Find answers to common questions about our recipes
The easiest way to scale a recipe is to first decide the factor by which you need to increase or decrease the servings. For example, if a recipe serves four and you need eight, multiply every ingredient by 2. If you need three servings, multiply by 0.75. Pay special attention to leavening agents (baking powder, yeast, etc.) – they don’t always scale linearly, so you may need to adjust slightly by taste or experience. Liquids can be scaled exactly, but thick sauces may require a few extra minutes of simmering to reach the right consistency.

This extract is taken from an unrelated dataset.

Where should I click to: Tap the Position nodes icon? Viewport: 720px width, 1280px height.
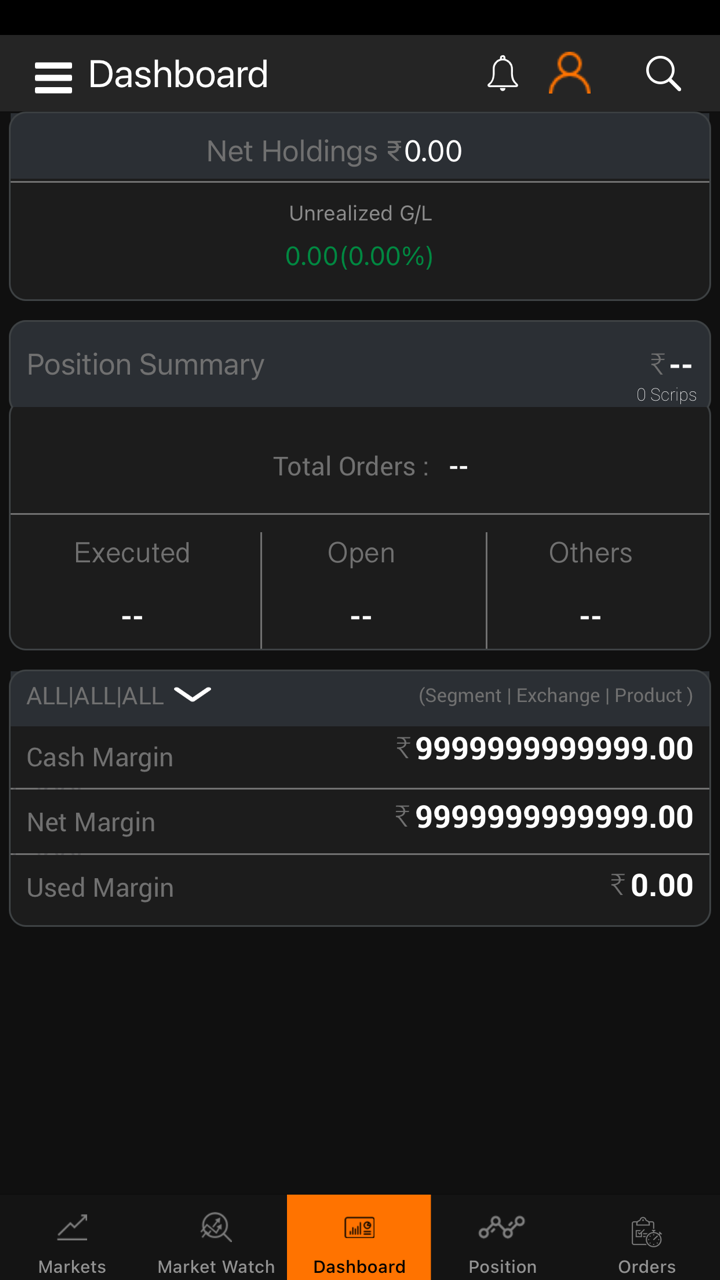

Finally, always taste as you go; small adjustments keep the dish balanced.
To keep vegetables crisp, start with a hot pan and a small amount of high‑smoke‑point oil such as grapeseed or avocado. Pat the vegetables dry before they hit the pan; excess moisture creates steam, which softens them. Cook in a single layer, avoiding overcrowding, because a crowded pan drops the temperature and promotes steaming. Give each piece a short, high‑heat sear—usually 2‑3 minutes—then toss quickly. Finish with a splash of acid (lemon juice or vinegar) and a pinch of salt; the acid brightens flavor while the salt draws out excess moisture, preserving that satisfying snap.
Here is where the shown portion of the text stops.